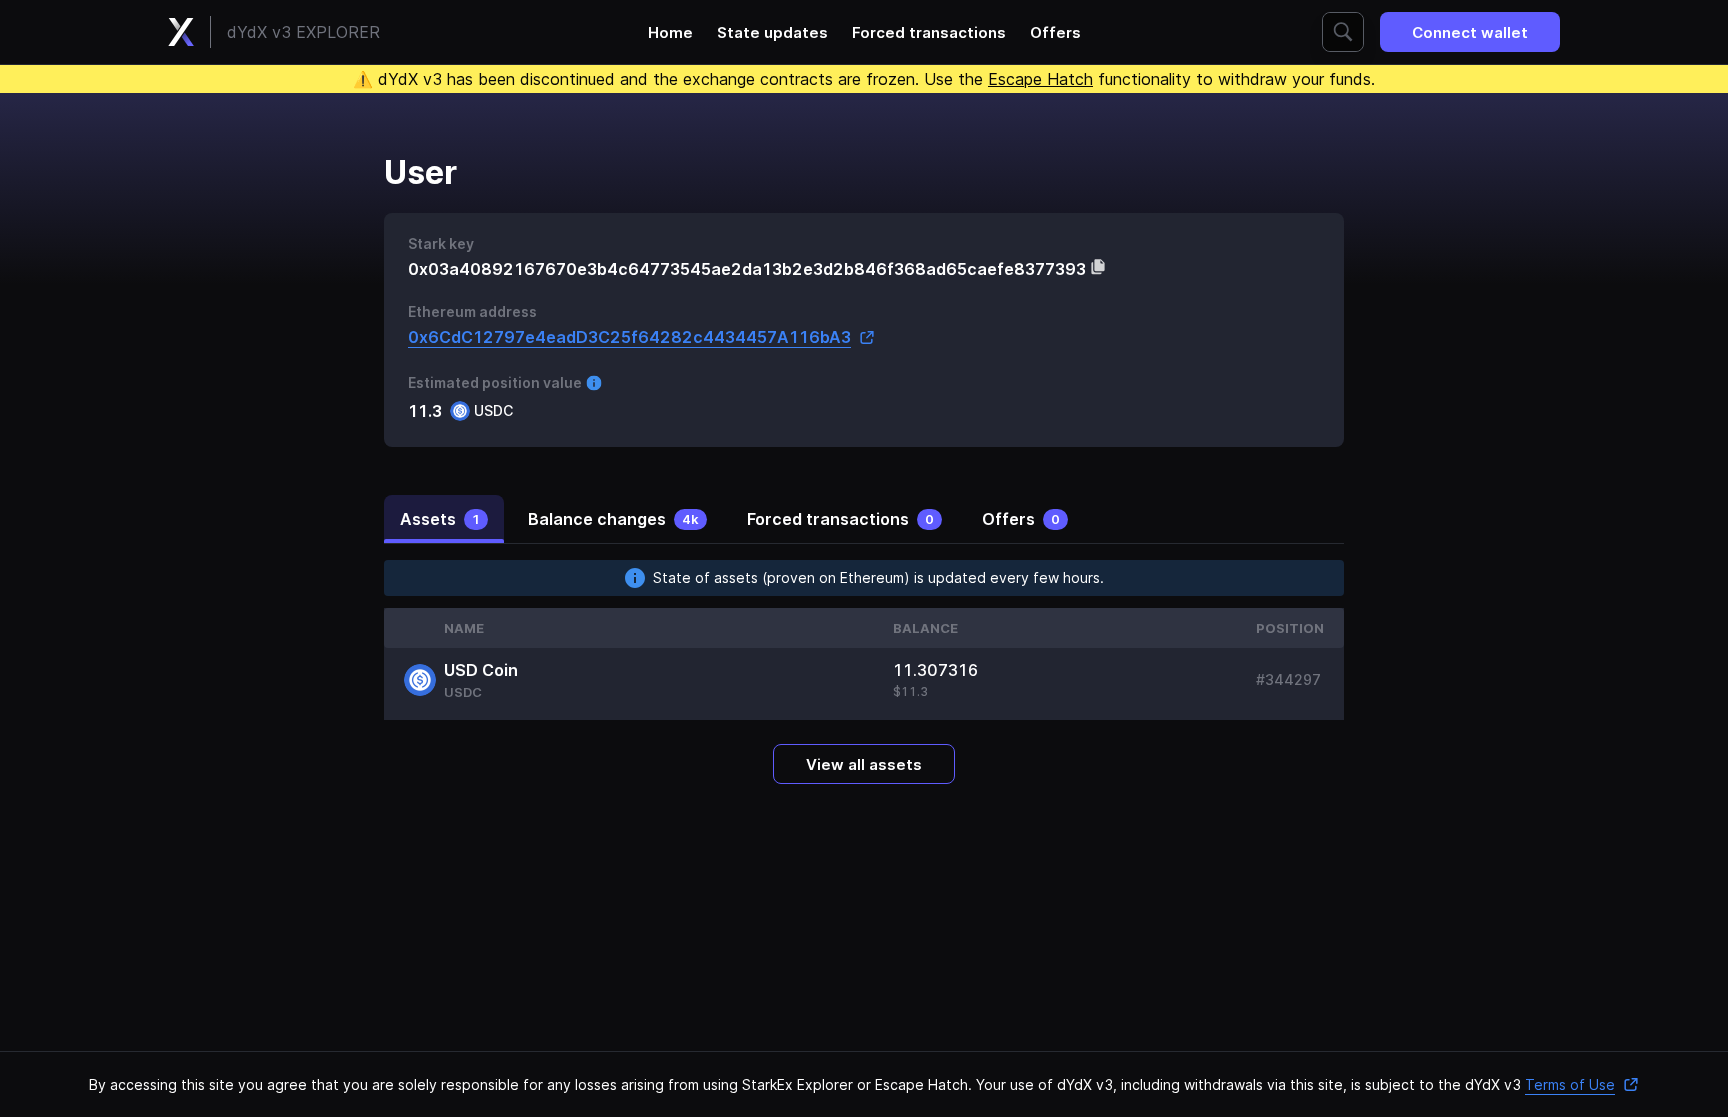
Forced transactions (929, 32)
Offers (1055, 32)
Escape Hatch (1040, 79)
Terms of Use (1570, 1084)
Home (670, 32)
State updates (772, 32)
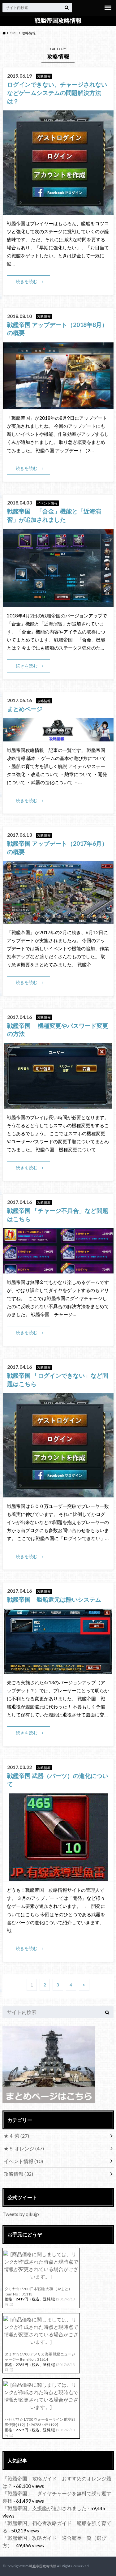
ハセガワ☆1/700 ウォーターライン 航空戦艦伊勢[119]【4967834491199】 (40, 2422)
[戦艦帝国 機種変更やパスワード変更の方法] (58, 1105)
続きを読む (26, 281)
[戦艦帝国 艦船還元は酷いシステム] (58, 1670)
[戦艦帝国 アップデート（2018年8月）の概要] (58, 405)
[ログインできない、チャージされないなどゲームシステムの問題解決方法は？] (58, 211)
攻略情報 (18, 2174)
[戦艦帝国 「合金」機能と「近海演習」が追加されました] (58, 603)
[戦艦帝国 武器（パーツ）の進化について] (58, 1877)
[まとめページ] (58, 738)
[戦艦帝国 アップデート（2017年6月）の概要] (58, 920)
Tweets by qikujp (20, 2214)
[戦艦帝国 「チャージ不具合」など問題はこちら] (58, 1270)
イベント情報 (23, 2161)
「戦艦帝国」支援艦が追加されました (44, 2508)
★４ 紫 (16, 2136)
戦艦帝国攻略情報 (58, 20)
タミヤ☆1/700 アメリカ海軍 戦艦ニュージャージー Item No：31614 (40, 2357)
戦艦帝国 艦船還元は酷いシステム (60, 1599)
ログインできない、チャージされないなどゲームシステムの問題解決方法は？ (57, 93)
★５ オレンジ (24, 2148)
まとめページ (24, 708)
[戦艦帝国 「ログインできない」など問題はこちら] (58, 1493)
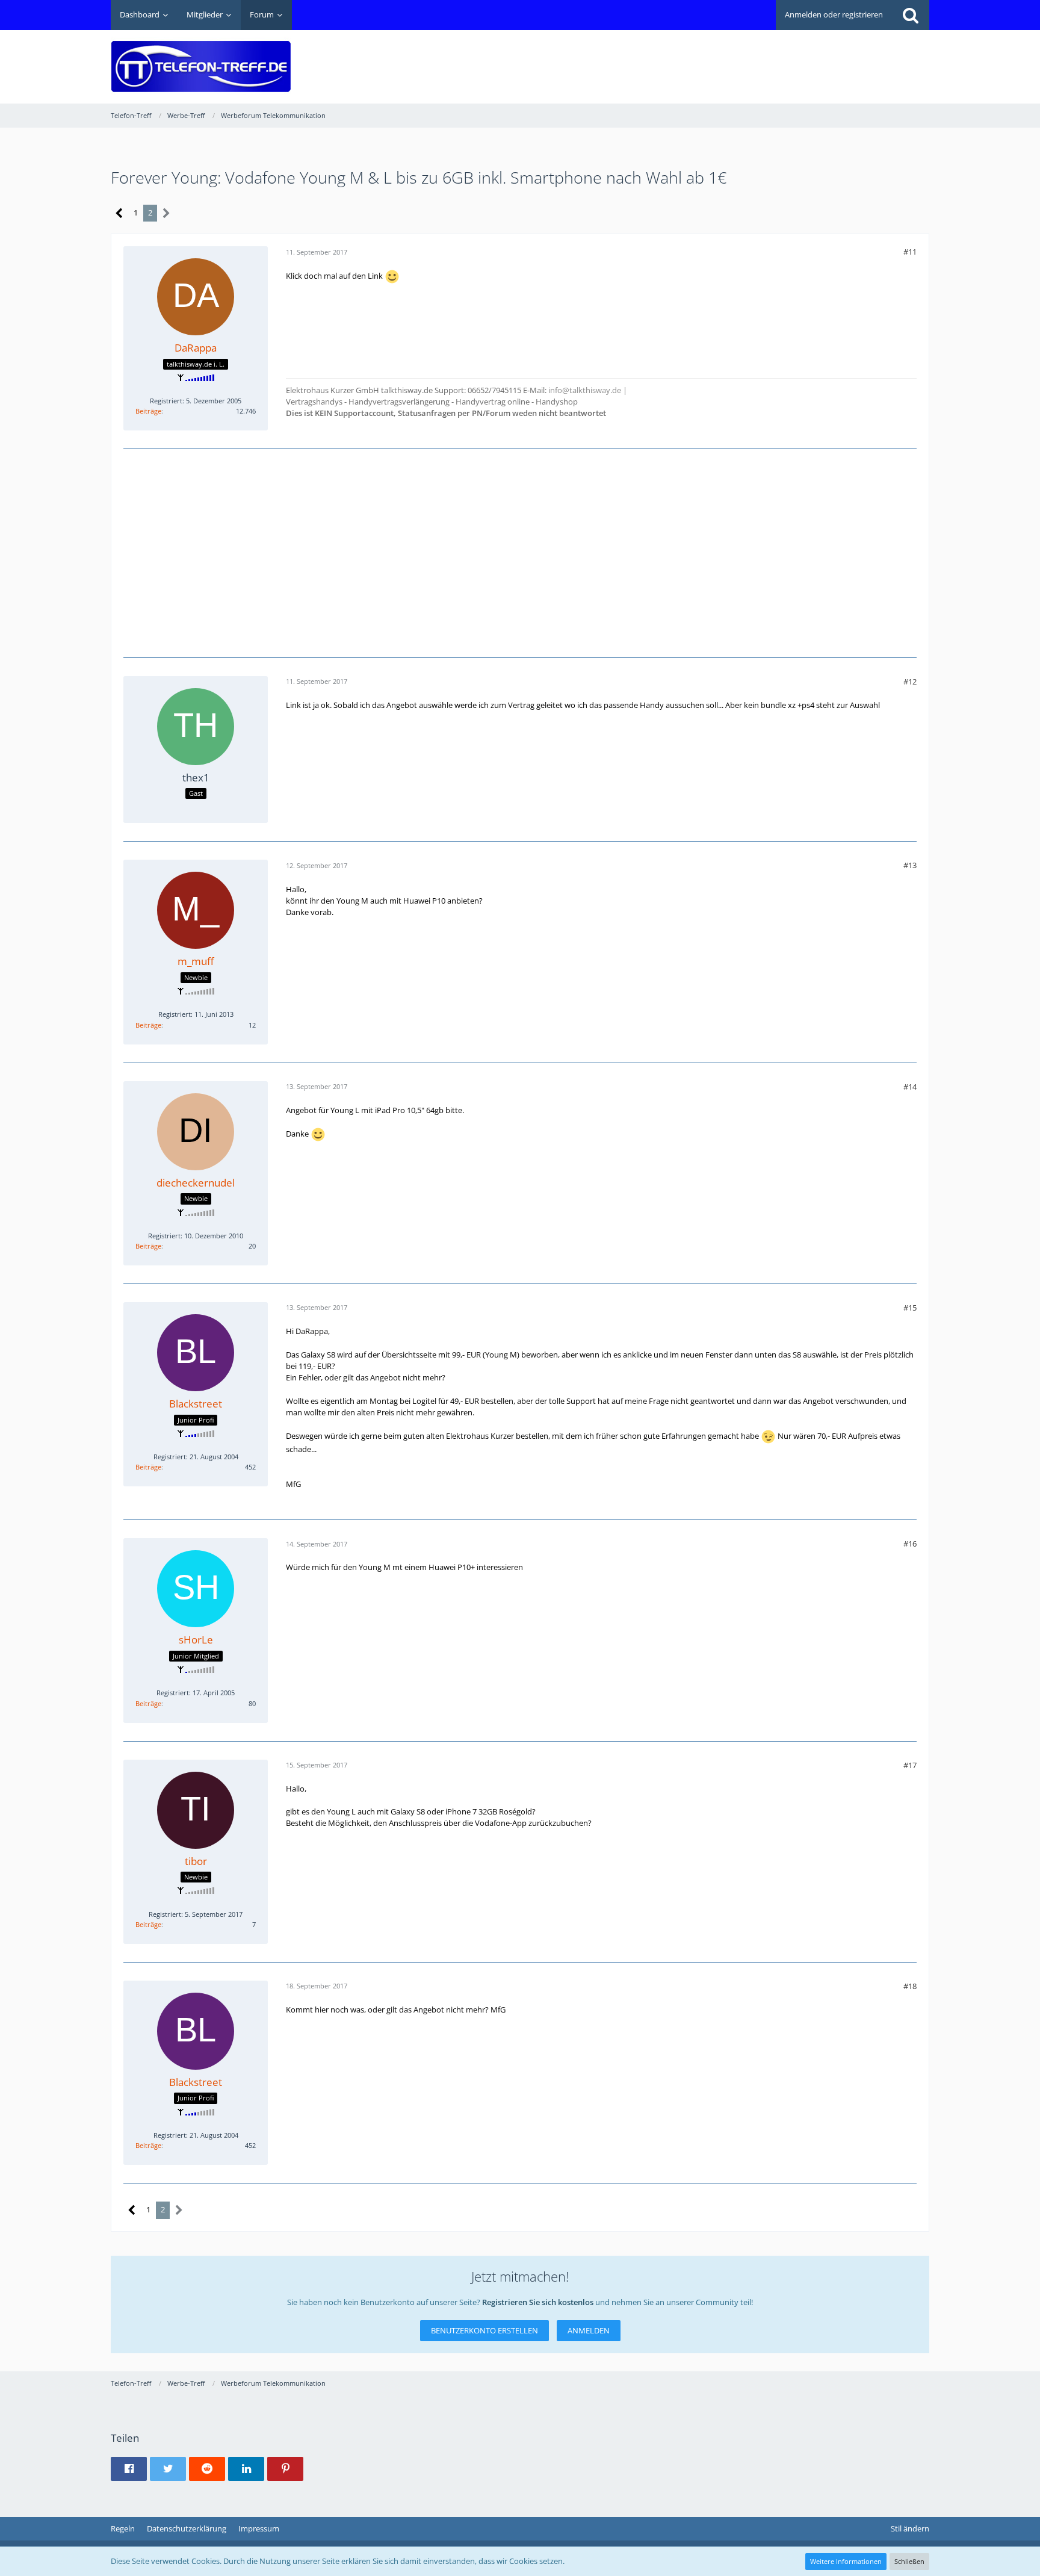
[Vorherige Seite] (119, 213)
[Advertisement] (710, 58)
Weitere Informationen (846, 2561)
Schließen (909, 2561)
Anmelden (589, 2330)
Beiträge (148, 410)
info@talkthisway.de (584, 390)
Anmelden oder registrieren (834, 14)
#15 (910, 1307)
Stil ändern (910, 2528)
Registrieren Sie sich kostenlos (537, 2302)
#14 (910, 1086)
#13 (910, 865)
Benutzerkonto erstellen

━━━━━━━━━━━━━━━━

#### What the task requires
For the records above, give every line again exactly and skip the pictures.

#### Task result
Forced transactions (929, 32)
Offers (1055, 32)
Escape Hatch (1040, 79)
Terms of Use (1570, 1084)
Home (670, 32)
State updates (772, 32)
ハセガワ☆1/700 ウォーターライン 航空戦艦伊勢[119]【4967834491199】 (40, 2422)
[戦艦帝国 機種変更やパスワード変更の方法] (58, 1105)
続きを読む (26, 281)
[戦艦帝国 艦船還元は酷いシステム] (58, 1670)
[戦艦帝国 アップデート（2018年8月）の概要] (58, 405)
[ログインできない、チャージされないなどゲームシステムの問題解決方法は？] (58, 211)
攻略情報 (18, 2174)
[戦艦帝国 「合金」機能と「近海演習」が追加されました] (58, 603)
[戦艦帝国 武器（パーツ）の進化について] (58, 1877)
[まとめページ] (58, 738)
[戦艦帝国 アップデート（2017年6月）の概要] (58, 920)
Tweets by qikujp (20, 2214)
[戦艦帝国 「チャージ不具合」など問題はこちら] (58, 1270)
イベント情報 (23, 2161)
「戦艦帝国」支援艦が追加されました (44, 2508)
★４ 紫 (16, 2136)
戦艦帝国攻略情報 (58, 20)
タミヤ☆1/700 アメリカ海軍 戦艦ニュージャージー Item No：31614 (40, 2357)
戦艦帝国 艦船還元は酷いシステム (60, 1599)
ログインできない、チャージされないなどゲームシステムの問題解決方法は？ (57, 93)
★５ オレンジ (24, 2148)
まとめページ (24, 708)
[戦艦帝国 「ログインできない」など問題はこちら] (58, 1493)
[Vorherige Seite] (119, 213)
[Advertisement] (710, 58)
Weitere Informationen (846, 2561)
Schließen (909, 2561)
Anmelden (589, 2330)
Beiträge (148, 410)
info@talkthisway.de (584, 390)
Anmelden oder registrieren (834, 14)
#15 (910, 1307)
Stil ändern (910, 2528)
Registrieren Sie sich kostenlos (537, 2302)
#14 (910, 1086)
#13 (910, 865)
Benutzerkonto erstellen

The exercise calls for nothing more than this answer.